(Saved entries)

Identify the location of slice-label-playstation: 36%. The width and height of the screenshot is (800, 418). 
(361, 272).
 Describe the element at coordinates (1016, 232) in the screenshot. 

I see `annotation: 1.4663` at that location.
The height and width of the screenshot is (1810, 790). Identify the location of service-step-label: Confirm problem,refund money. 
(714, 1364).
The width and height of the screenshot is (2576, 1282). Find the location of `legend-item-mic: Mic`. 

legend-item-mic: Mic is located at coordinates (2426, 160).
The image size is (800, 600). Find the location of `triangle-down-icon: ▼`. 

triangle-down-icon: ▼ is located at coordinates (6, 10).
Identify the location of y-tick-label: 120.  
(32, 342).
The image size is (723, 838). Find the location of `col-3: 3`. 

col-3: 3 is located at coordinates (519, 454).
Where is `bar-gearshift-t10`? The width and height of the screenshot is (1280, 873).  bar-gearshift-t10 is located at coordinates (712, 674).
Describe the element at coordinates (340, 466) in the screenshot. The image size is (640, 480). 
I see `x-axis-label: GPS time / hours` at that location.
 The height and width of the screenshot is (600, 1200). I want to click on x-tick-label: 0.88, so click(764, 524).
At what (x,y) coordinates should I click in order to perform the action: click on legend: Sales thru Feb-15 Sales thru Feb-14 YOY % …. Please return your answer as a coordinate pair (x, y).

§ **Prompt**
Render the items in the stretch from the line containing "The height and width of the screenshot is (1810, 790)." through the line containing "legend-item-mic: Mic is" as a two-column CSV with the columns "input" and "output", one row per item holding its text and its answer. Put each in a single quoted field, with line breaks replaced by spaces.

§ **Result of the exercise**
input,output
"The height and width of the screenshot is (1810, 790). Identify the location of service-step-label: Confirm problem,refund money.","(714, 1364)."
"The width and height of the screenshot is (2576, 1282). Find the location of `legend-item-mic: Mic`.","legend-item-mic: Mic is located at coordinates (2426, 160)."